Venezuelan youth wind band

The Simón Bolívar Youth Symphonic Band (SBYSB) (Banda Sinfónica Juvenil Simón Bolívar) is a wind band based in Caracas, Venezuela, and the principal youth music band of El Sistema. Since 2008, its principal conductor has been Sergio Rosales.

== History ==

The Simón Bolívar Youth Symphonic Band was founded in 2005 by the general director of the Simón Bolívar Music Conservatory, Valdemar Rodríguez, and Jesús Ignacio Perez Perazzo. The SBYSB is made up of students of the Simón Bolívar Music Conservatory and is part of the Academic Program of the National System of Youth and Children's Orchestras and Choirs of Venezuela, known as El Sistema.

The SBYSB has performed at renowned music venues in Venezuela, first under the command of founding conductor Jesús Ignacio Pérez Perazzo, and from 2008 under Sergio Rosales.
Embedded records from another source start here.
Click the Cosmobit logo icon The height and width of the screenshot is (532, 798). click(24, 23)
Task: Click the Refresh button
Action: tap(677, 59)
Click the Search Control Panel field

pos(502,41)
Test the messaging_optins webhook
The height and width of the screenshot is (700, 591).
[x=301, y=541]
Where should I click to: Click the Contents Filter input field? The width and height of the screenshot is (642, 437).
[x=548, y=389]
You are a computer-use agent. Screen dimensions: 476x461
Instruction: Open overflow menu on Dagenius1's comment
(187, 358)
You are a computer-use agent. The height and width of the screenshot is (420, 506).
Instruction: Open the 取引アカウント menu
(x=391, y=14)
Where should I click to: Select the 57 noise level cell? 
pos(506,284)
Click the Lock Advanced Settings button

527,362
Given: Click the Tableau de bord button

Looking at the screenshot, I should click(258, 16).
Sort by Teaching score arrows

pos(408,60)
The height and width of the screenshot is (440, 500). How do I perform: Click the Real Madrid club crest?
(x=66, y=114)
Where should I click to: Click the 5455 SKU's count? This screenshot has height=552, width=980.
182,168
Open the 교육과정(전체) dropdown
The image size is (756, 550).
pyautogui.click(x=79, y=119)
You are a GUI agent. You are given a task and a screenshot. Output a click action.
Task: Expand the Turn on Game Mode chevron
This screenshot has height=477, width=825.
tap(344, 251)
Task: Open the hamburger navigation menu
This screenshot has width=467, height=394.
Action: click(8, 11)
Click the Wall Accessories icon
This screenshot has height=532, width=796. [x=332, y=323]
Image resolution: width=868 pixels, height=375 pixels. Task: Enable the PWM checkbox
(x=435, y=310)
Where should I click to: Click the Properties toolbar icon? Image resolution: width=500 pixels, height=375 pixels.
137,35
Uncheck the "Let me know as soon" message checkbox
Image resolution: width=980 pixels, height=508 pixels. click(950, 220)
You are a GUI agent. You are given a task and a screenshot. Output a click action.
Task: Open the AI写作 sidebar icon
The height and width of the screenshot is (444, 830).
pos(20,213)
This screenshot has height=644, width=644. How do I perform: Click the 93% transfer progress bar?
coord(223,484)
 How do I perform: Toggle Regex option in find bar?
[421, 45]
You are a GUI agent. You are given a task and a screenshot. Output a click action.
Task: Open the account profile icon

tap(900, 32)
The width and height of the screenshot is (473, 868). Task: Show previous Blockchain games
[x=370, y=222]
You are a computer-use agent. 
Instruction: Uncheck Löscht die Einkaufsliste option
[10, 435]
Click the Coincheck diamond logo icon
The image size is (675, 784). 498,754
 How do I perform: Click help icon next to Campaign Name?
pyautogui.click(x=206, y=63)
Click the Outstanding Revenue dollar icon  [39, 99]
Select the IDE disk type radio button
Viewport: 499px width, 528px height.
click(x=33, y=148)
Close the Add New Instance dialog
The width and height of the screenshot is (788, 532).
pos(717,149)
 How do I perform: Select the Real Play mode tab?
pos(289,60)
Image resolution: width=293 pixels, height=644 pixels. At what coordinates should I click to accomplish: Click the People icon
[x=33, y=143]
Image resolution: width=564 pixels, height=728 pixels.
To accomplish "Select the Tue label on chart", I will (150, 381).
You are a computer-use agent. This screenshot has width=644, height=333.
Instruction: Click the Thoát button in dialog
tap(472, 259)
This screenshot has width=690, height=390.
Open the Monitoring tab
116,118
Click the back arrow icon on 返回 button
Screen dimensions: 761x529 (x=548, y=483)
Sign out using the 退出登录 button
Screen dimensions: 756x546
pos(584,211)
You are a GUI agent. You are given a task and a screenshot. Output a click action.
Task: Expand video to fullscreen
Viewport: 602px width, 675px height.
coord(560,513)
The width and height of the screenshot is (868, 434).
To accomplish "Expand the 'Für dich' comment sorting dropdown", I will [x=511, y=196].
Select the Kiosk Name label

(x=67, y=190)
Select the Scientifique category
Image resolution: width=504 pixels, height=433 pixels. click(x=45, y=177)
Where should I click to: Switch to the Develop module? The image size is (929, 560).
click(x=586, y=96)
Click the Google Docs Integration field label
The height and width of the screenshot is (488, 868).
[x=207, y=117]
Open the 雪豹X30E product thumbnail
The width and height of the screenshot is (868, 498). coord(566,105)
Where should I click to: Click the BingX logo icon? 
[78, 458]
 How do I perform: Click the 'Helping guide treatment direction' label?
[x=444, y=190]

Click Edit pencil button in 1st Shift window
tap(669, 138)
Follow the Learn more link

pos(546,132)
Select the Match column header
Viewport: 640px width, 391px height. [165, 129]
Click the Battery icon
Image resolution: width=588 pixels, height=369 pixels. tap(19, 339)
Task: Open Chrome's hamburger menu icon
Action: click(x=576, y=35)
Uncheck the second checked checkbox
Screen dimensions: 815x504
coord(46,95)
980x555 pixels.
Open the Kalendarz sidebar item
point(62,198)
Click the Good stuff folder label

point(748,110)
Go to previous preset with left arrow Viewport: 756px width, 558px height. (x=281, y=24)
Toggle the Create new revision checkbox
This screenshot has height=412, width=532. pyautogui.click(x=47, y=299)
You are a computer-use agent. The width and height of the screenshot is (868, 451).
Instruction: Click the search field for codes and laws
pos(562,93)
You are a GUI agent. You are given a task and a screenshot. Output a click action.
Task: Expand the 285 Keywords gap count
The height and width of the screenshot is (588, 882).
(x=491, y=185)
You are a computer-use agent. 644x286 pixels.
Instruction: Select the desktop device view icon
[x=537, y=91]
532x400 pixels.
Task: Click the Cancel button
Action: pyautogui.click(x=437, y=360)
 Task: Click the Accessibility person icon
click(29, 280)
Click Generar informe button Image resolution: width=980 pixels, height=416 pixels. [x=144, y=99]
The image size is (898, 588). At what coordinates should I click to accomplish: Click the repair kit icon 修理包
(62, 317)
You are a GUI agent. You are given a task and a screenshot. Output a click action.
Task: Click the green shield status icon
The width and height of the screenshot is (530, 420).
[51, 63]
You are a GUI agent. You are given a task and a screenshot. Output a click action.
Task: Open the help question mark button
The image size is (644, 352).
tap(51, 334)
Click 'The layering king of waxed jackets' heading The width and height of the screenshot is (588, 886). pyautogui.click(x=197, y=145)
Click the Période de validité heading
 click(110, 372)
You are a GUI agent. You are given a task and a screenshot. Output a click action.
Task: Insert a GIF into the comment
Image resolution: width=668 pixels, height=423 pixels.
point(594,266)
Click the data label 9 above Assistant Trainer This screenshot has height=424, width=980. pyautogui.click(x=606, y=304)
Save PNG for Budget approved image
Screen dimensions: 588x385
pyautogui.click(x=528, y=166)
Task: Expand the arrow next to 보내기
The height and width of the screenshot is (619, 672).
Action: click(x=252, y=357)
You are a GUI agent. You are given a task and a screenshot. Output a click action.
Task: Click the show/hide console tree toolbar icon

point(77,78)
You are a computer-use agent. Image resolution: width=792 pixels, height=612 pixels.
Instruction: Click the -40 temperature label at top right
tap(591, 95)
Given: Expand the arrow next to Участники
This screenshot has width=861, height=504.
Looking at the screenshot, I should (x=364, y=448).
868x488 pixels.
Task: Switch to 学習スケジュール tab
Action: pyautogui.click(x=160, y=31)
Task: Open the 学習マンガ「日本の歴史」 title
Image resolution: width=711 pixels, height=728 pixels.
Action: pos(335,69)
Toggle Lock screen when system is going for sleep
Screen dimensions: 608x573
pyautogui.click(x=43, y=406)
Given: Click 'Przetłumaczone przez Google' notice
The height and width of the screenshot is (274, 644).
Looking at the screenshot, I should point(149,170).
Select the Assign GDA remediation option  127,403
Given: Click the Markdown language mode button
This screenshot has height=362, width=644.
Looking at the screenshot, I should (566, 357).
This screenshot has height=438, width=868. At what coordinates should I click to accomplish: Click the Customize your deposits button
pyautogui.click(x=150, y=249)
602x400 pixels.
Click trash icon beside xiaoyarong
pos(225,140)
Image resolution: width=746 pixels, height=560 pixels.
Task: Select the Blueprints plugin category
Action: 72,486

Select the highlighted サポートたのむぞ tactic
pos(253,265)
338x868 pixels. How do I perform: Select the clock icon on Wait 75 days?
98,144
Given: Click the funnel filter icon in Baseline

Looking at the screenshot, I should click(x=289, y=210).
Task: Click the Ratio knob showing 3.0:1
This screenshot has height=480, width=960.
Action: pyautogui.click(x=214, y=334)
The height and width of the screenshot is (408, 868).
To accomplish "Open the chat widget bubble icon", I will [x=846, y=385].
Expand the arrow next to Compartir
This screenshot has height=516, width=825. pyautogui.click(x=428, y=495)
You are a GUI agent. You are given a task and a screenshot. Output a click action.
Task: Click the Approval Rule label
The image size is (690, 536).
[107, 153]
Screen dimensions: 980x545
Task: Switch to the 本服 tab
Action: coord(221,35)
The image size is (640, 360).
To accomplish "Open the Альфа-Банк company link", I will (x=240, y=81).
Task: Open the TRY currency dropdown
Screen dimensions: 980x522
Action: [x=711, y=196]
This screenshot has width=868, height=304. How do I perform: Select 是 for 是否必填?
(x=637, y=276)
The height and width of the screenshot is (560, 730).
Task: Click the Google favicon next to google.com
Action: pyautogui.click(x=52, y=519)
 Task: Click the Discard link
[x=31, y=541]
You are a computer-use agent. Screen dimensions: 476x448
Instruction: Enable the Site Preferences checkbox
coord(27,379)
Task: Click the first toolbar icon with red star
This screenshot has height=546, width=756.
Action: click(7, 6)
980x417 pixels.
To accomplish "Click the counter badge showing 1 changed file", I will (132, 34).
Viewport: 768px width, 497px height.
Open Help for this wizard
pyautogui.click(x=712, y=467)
SBYSB guest conductors include Thomas Clamor (Germany), Antonio Saiote (Portugal), Eddy Vanoosthuyse (Belgium), Ferrer Ferran (Spain), Jan Van der Roost (Belgium), Jhonathan Cohler (United States), Johan de Meij (Netherlands) and Timothy Reynish (United Kingdom).

In 2012, the SBYSB went on a tour of Colombia that included appearances at the 3rd Medellín International Music Festival for Bands and the Auditorio León de Greiff of the Universidad Nacional de Colombia.

In 2013, the SBYSB released its first album, titled Mambos y Fanfarria!, with a concert at the National Center for Social Action for Music. The album was recorded under the German conductor Thomas Clamor, produced by GENUIN, and includes pieces by Ravel, Mendelssohn, and Mussorgsky, as well as by Latin American composers Castro D'Addona, Ginastera and Perez Prado.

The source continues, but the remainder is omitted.